(What the task asks) Find the line containing "Task: Click the add protocol decoder icon" in the data below and repeat it, along with all later lines, exactly through the last one.

(Saved data entries)
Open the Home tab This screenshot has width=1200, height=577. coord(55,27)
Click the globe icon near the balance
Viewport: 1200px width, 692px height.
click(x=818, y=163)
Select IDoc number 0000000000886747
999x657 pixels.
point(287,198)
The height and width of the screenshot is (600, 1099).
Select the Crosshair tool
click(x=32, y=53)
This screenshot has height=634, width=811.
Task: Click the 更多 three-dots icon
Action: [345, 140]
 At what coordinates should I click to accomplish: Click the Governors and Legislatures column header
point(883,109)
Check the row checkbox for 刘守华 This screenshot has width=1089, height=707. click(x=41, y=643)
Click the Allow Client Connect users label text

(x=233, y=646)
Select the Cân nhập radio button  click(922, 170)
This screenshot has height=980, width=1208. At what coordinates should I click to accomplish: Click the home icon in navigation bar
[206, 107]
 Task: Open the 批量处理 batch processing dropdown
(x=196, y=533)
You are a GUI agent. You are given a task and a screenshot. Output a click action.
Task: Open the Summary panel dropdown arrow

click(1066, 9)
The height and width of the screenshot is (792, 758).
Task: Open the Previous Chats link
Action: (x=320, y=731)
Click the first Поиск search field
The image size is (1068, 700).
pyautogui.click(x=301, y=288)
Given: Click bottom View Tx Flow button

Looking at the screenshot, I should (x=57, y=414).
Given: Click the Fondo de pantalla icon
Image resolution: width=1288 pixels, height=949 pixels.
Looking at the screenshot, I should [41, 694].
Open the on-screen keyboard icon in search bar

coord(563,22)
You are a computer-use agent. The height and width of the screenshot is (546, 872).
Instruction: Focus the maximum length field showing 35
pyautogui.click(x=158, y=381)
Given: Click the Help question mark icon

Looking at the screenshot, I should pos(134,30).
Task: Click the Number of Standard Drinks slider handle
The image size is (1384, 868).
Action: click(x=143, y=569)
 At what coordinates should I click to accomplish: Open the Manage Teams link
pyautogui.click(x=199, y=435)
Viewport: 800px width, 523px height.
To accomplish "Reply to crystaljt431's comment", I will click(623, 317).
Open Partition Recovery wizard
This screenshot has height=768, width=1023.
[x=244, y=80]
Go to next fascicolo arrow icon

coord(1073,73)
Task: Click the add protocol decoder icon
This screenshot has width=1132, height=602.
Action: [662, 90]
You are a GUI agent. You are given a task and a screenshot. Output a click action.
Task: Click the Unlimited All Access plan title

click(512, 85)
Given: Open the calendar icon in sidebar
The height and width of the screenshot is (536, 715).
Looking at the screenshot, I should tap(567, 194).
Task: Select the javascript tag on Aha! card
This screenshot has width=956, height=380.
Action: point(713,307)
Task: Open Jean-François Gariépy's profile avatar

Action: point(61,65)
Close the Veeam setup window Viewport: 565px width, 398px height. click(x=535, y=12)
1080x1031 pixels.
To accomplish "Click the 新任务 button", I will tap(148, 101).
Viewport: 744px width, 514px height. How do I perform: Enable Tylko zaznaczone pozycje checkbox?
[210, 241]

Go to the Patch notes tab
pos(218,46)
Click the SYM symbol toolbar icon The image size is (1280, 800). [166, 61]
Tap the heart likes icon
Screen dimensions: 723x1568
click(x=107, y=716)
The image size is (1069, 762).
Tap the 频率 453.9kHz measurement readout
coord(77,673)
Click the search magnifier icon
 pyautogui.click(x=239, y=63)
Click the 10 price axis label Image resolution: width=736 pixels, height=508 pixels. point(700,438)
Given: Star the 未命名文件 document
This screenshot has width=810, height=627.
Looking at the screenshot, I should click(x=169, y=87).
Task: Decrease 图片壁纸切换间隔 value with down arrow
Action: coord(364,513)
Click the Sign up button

(Response to the exercise)
Task: Click the add protocol decoder icon
This screenshot has width=1132, height=602.
Action: [662, 90]
You are a GUI agent. You are given a task and a screenshot. Output a click action.
Task: Click the Unlimited All Access plan title

click(512, 85)
Given: Open the calendar icon in sidebar
The height and width of the screenshot is (536, 715).
Looking at the screenshot, I should tap(567, 194).
Task: Select the javascript tag on Aha! card
This screenshot has width=956, height=380.
Action: point(713,307)
Task: Open Jean-François Gariépy's profile avatar

Action: point(61,65)
Close the Veeam setup window Viewport: 565px width, 398px height. click(x=535, y=12)
1080x1031 pixels.
To accomplish "Click the 新任务 button", I will tap(148, 101).
Viewport: 744px width, 514px height. How do I perform: Enable Tylko zaznaczone pozycje checkbox?
[210, 241]

Go to the Patch notes tab
pos(218,46)
Click the SYM symbol toolbar icon The image size is (1280, 800). [166, 61]
Tap the heart likes icon
Screen dimensions: 723x1568
click(x=107, y=716)
The image size is (1069, 762).
Tap the 频率 453.9kHz measurement readout
coord(77,673)
Click the search magnifier icon
 pyautogui.click(x=239, y=63)
Click the 10 price axis label Image resolution: width=736 pixels, height=508 pixels. point(700,438)
Given: Star the 未命名文件 document
This screenshot has width=810, height=627.
Looking at the screenshot, I should click(x=169, y=87).
Task: Decrease 图片壁纸切换间隔 value with down arrow
Action: coord(364,513)
Click the Sign up button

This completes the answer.